__How to complete this task__: Rewrite the excerpt on predicting COPD mortality from "A.LI1, C. W." up to and including "Pulmonary Disease (COPD).", substituting "individuals" for each "patients".

__Excerpted text__:
+ + +

A.LI1, C. W. OEI2, H. P. PHUA2, W. X. LIAN2, L. H. HTET2, G.P. TAN2, H.Y. XU2, S.H. PHUA2, J. ABISHEGANADEN2, W.Y. LIM2
MOH Holdings Pte Ltd (MOHH)1, Tan Tock Seng Hospital2
Modern Machine Learning (ML) methods have been employed to solve problems in the healthcare setting, including prediction of adverse outcomes among patients. We assessed the use of ML in predicting 1-year All-Cause Mortality (ACM) in patients with a clinical diagnosis of Chronic Obstructive Pulmonary Disease (COPD).

+ + +

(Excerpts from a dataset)
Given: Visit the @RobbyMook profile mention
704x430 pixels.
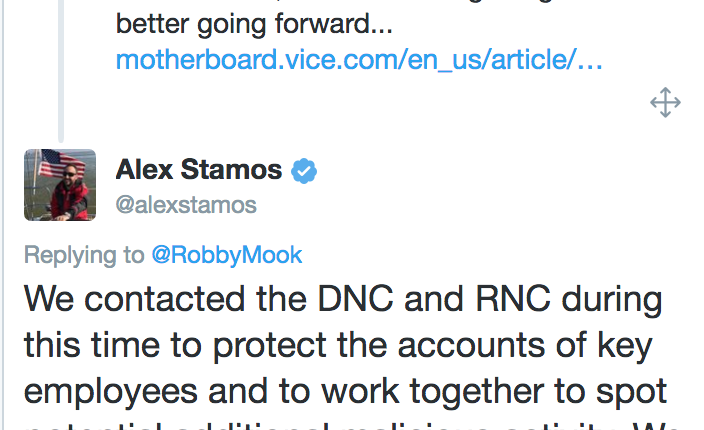Looking at the screenshot, I should [x=227, y=255].
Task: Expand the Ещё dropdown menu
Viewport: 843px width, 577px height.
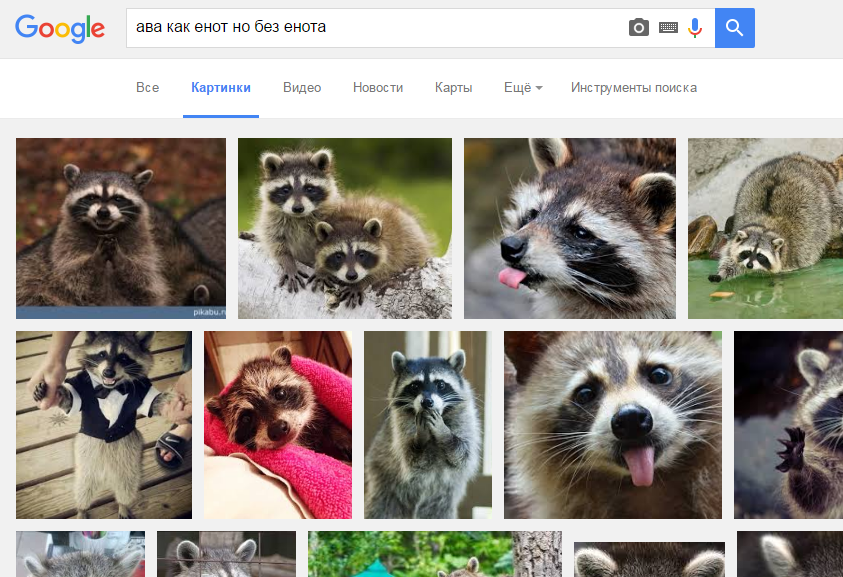Action: pyautogui.click(x=523, y=88)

+ + +

__Response area__:
A.LI1, C. W. OEI2, H. P. PHUA2, W. X. LIAN2, L. H. HTET2, G.P. TAN2, H.Y. XU2, S.H. PHUA2, J. ABISHEGANADEN2, W.Y. LIM2
MOH Holdings Pte Ltd (MOHH)1, Tan Tock Seng Hospital2
Modern Machine Learning (ML) methods have been employed to solve problems in the healthcare setting, including prediction of adverse outcomes among individuals. We assessed the use of ML in predicting 1-year All-Cause Mortality (ACM) in individuals with a clinical diagnosis of Chronic Obstructive Pulmonary Disease (COPD).